I saw the movie last night and really enjoyed it. It was fun seeing Matt Walsh in a leading role.

It’s really important. It makes me happy when people recognize it too. The movie could have easily been more art; even some of the broader characters like the Brooklyn hipster guys, are so grounded I believe them. I totally believe James Adomian, I believe that guy, see his earnestness and his uselessness coming across in everything. I thought the cast just did a fucking tremendous job of making it all real.

It's so great seeing all these comics who have been in the business for so long, from "UCB" and "Mr. Show" and other places, starting to get recognition.

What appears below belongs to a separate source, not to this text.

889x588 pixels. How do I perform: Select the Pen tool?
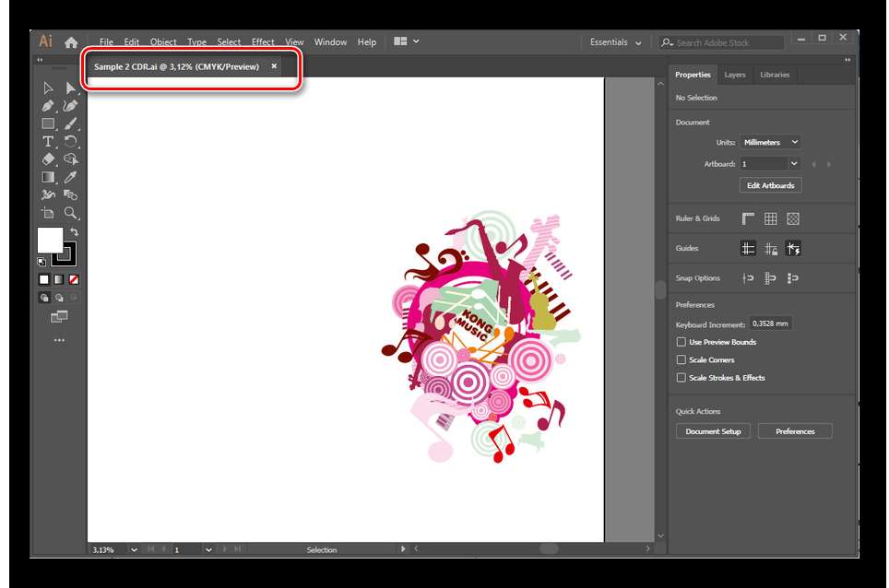[x=48, y=106]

There’s quite a bit of talent in that world.

Speaking of which, Bob Odenkirk is killing it right now. Have you seen “Better Call Saul”?

We went to the premiere in L.A. and it was fucking fantastic, just blew me away. He’s great. It was so well directed. The DP was amazing, whoever that is is a genius, great, great DP. And I was telling these guys I am so excited for good television. I get so excited for well-crafted storytelling that’s well acted, that’s thoughtful, and that’s what “Better Call Saul” is.

Back when you were doing comedy together, did you ever think of him as a leading dramatic actor?

Well, I see the potential for almost every comic I know. There’s still that weird stigma, like, “Oh wow, that funny guy over there can be poignant." I think there were things in “Mr. Show” that Bob was poignant. A lot of our pieces had the humanity and pathos to it, so I think there’s example of that from 18, 19, 20 years ago.

Do you think he's nervous about carrying his own show?

He was, for sure. We talk all the time, and he definitely, as anybody would, he’s also anticipating how people would react to the news, like, “'Breaking Bad' is wonderful. Don’t spoil my thing! What, you’re going to give that character his own show?” But now that people see how great it is — I mean that opening is so killer, it’s great.

The woman who played Katelyn, Meredith Hagner, was amazing. It's a tricky role, but she really managed to walk a fine line between sympathetic and ridiculous. 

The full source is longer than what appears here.